---- TEXTE FOURNI

Je peux le formuler avec un « ? » si vous voulez mais la réponse sera toujours : hélas, oui. Et la police aussi. J’ai déjà couvert beaucoup de procès. Mais je ne saurais sous quel terme désigner la mascarade à laquelle j’ai assisté hier, énième jour d’audience des « inculpé·e·s du 8/12 », qui n’est qu’une mise en accusation de nos modes de vies et de luttes d’« ultra-gauchistes ». Récit consterné d’un procès consternant.
Des procès, j’en ai suivi un paquet, pour des motifs plus ou moins sérieux ou fantaisistes allant de la diffamation d’abrutis (que je ne nommerai pas pour éviter la récidive) à l’aide à ces personnes dans la merde qu’on appelle dédaigneusement « migrants » pour mieux s’en débarrasser, en passant par l’expulsion locative -la mienne en l’occurrence, la nôtre, celle de notre « squat » où était donc tagué sur le mur du salon cette délicate et opportune citation : « La justice nique sa mère », je sais ça n’est guère inclusif mais la justice ne l’est pas non plus, alors quoi.
Et hier, mercredi 18 octobre, me voilà donc, anar’ nissart lost in Paname, du Rage Against The Machine dans les oreilles, dans la ligne 13 en direction du Tribunal de Justice de Paris, porte de Clichy, pour couvrir à mon tour le procès de « l’ultra-(méga-giga-over-the-top)-gauche ». Soit une poignée de braves gens soupçonné·e·s ni plus ni moins que d’ «association de malfaiteurs terroristes».
En ces heures où les attaques à Arras, puis Bruxelles, celle-ci revendiquée par ces mêmes tarés contre lesquels un des accusés a lutté, aux côté des Kurdes du Rojava -et il sera utile de préciser, encore et toujours, que les fascisto-islamistes sont d’extrême-droite, et partagent avec nos néonazis les mêmes passions tristes, et les mêmes projets criminels-, je ris. Jaune. « Terroristes ». Dites-moi donc de quoi cette chose est le nom. A Nice, on en a connu quelque chose. Et le mec avait pas été formé à la ZAD, entre le chapiteau et les toilettes sèches.
Tout a été dit, grâce au merveilleux collectif d’auteurice s’étant chargé pour LundiMatin et Au Poste de mener à bien la lourde tâche de dresser le récit circonstancié de ce gigantesque gâchis de temps, d’argent du contribuable et de vies humaines, sur « le procès des inculpé·e·s du 8/12 ».
Tout a été dit sur la violence et l’incompétence de la DGSI (Direction Générale de la Sécurité Intérieure), qui a fait preuve de son incapacité totale à comprendre ce qu’est l’anarchisme -leur rapport consacré à ce sujet serait à se pisser, entre sémiologie du ACAB, analyse de texte d’une chanson de rap antifa et affirmation que nous n’hésitons pas à pratiquer « l’assassinat ciblé » (il faudra qu’on me dise la dernière fois qu’on a fait ça depuis Ravachol), si sa bêtise n’avait pas d’aussi funestes conséquences. Sur les méthodes atroces employées pendant les interrogatoires, où ils n’ont pas hésité à mentir, humilier, brutaliser.

--------

* DÉTAILS DU PROBLÈME:
Recopiez mot pour mot le passage du récit du procès ci-dessus compris entre « Je peux le formuler » et « d’un procès consternant. », ces deux bouts inclus.

---- DONNÉES ENREGISTRÉES

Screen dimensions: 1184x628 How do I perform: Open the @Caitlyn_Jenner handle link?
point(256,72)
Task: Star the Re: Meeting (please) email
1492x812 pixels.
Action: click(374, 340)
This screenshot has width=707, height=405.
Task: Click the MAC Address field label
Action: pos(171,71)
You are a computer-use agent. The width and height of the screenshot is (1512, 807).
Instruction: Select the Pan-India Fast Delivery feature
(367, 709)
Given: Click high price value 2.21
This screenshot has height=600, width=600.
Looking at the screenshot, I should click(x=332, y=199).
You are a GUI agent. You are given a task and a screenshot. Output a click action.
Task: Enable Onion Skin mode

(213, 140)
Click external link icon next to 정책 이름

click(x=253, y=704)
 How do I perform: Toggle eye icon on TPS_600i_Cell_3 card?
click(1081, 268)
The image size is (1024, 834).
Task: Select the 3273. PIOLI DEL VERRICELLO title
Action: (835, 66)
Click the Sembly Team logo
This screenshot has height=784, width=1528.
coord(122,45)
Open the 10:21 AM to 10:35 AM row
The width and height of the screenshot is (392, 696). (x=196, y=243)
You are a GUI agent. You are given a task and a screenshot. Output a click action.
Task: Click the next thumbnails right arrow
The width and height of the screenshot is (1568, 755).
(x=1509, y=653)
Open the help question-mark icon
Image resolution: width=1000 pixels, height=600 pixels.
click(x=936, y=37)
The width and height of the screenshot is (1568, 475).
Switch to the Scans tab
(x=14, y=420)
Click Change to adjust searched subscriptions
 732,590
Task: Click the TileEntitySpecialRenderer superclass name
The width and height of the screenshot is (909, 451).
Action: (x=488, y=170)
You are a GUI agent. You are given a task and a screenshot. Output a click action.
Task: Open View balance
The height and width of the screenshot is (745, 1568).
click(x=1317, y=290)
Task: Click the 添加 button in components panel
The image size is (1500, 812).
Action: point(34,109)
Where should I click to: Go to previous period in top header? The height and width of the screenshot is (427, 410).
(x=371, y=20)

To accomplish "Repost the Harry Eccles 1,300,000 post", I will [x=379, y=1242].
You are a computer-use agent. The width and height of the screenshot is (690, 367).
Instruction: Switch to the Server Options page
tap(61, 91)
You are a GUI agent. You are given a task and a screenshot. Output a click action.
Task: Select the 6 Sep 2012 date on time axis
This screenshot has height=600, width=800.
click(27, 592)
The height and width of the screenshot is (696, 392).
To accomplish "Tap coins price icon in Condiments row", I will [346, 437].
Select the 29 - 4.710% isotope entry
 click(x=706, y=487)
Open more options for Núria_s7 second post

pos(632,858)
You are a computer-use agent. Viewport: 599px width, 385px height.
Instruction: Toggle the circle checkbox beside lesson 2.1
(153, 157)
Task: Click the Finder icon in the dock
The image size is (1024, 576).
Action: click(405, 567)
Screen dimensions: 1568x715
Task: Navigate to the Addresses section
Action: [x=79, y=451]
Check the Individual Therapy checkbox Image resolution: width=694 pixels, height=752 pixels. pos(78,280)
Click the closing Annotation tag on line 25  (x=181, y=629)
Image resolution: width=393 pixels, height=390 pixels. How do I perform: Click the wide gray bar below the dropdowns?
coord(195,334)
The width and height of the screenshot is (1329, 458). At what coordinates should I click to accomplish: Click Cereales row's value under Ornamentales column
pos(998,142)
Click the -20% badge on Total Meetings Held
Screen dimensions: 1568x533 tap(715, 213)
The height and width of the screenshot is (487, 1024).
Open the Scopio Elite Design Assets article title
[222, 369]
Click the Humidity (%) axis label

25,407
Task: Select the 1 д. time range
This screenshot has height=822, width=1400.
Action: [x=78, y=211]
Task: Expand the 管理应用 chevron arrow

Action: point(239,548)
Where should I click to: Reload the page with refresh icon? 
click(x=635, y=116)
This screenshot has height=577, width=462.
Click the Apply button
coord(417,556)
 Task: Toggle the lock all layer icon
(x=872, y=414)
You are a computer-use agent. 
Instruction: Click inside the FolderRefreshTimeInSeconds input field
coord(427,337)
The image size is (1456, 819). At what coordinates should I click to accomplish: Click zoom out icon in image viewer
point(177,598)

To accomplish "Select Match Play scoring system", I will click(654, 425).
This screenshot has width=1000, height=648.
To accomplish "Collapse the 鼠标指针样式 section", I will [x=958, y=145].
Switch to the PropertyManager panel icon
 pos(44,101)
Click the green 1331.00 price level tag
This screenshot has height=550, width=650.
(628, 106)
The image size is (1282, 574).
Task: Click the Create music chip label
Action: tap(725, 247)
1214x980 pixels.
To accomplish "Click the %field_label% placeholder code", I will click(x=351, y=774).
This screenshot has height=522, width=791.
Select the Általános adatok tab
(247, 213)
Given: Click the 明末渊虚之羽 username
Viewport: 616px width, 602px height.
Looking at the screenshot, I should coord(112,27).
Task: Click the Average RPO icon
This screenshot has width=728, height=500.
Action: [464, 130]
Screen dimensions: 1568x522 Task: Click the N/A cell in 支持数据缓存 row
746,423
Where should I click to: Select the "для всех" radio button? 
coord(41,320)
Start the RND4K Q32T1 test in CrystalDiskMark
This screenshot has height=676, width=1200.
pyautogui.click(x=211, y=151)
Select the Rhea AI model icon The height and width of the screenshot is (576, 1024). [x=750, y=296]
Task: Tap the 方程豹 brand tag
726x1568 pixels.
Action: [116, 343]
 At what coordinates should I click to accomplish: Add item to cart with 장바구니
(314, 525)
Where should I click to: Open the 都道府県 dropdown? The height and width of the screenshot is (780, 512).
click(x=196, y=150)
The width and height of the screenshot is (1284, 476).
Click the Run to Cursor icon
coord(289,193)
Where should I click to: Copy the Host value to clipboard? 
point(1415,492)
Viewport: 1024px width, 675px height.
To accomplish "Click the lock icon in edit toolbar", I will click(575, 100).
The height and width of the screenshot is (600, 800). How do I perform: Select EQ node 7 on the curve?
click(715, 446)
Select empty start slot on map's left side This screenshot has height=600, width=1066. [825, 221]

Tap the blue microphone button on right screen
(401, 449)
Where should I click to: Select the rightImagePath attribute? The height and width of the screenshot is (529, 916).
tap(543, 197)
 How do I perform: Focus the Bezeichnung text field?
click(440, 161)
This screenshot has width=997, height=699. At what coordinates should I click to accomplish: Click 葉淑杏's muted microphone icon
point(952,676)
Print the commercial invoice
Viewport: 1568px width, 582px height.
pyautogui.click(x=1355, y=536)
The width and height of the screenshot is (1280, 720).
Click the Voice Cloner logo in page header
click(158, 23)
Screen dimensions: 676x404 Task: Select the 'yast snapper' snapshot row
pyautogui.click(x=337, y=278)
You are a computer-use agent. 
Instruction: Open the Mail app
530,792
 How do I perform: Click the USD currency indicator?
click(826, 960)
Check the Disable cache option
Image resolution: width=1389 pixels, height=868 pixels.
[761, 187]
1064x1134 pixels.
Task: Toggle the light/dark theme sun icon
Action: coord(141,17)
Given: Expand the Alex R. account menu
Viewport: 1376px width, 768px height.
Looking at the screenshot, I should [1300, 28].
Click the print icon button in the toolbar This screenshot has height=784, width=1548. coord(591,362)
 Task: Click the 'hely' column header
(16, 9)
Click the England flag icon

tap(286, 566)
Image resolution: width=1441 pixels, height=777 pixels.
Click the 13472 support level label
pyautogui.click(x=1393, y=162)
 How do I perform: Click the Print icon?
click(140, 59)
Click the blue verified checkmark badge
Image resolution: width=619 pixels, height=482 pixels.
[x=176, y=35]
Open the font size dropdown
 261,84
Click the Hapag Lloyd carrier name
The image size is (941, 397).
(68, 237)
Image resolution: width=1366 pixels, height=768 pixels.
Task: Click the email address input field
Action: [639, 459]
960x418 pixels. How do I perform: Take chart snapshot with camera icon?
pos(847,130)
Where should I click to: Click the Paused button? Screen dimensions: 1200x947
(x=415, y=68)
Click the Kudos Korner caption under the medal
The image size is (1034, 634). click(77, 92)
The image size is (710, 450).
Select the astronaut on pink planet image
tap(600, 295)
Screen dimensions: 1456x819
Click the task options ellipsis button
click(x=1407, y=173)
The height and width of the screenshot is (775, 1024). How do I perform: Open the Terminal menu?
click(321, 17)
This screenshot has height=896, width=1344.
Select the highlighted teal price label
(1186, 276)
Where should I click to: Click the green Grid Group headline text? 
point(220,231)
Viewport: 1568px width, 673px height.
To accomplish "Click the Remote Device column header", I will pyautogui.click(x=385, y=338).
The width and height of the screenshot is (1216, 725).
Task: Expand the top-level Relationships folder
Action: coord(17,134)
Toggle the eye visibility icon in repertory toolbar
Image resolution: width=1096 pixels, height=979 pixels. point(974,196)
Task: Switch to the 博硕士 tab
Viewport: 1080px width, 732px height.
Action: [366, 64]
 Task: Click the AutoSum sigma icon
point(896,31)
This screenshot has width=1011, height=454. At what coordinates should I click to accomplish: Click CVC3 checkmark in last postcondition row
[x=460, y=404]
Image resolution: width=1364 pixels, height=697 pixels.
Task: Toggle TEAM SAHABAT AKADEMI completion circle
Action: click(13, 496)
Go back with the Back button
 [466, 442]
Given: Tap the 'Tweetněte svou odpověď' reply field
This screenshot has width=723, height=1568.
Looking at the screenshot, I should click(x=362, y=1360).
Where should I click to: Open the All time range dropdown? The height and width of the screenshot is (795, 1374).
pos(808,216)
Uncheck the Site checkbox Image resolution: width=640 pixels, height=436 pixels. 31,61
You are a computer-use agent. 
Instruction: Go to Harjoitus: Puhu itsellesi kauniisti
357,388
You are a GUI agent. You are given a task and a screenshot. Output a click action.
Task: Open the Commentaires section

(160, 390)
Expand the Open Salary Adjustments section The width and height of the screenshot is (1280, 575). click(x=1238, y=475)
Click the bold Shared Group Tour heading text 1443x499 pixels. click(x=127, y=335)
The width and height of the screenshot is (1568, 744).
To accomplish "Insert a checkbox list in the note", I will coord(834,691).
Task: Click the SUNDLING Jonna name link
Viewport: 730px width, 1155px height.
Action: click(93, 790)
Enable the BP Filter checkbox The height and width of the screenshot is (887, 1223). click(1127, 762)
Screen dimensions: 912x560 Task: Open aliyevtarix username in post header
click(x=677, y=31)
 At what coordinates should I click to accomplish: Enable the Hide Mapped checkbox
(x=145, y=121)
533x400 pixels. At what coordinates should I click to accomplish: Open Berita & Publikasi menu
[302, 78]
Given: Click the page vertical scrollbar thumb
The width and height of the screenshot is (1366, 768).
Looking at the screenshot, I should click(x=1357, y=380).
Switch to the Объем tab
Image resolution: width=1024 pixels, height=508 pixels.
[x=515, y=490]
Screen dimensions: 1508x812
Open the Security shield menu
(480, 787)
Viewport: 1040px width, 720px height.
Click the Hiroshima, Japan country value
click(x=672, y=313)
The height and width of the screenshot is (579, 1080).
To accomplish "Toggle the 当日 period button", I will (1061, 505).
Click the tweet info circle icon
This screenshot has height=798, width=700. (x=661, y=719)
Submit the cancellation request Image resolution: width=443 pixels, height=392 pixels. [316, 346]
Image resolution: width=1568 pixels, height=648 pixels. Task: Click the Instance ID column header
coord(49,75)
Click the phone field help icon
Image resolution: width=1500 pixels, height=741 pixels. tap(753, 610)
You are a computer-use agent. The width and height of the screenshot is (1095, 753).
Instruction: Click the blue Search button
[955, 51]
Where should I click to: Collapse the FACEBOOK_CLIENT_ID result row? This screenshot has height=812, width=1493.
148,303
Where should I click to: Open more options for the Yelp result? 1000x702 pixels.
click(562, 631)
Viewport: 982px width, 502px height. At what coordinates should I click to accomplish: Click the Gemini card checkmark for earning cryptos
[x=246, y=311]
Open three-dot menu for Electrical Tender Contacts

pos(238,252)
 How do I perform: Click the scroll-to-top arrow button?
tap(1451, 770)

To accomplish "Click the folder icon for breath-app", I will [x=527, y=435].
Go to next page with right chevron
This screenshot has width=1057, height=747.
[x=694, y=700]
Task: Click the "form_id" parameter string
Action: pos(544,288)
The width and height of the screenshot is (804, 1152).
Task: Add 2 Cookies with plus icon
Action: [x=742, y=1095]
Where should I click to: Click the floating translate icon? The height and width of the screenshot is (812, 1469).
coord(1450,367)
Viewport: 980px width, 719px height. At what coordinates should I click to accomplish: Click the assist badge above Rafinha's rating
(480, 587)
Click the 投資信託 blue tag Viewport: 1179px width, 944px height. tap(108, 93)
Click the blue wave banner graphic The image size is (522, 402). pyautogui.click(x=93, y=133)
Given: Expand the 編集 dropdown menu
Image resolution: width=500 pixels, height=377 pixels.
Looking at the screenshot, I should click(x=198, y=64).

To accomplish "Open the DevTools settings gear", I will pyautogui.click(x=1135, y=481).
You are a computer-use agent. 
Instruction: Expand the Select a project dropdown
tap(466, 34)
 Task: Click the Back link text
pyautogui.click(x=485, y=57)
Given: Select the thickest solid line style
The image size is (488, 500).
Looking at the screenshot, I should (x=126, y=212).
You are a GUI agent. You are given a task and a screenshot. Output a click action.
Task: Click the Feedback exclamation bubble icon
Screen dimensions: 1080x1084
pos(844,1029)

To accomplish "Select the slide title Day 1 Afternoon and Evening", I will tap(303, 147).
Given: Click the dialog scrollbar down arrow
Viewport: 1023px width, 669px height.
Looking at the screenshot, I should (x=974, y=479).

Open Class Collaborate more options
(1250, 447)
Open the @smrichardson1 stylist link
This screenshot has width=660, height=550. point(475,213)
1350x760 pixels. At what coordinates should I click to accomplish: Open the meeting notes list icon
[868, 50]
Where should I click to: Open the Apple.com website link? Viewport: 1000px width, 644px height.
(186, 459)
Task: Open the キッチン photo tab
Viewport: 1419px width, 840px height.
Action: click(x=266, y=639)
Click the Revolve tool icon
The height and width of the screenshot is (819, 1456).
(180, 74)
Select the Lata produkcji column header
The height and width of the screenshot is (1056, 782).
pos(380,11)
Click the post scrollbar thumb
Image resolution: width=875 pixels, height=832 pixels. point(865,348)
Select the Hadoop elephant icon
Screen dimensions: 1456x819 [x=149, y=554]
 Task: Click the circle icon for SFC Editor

--------

* SOLUTION DU PROBLÈME:
Je peux le formuler avec un « ? » si vous voulez mais la réponse sera toujours : hélas, oui. Et la police aussi. J’ai déjà couvert beaucoup de procès. Mais je ne saurais sous quel terme désigner la mascarade à laquelle j’ai assisté hier, énième jour d’audience des « inculpé·e·s du 8/12 », qui n’est qu’une mise en accusation de nos modes de vies et de luttes d’« ultra-gauchistes ». Récit consterné d’un procès consternant.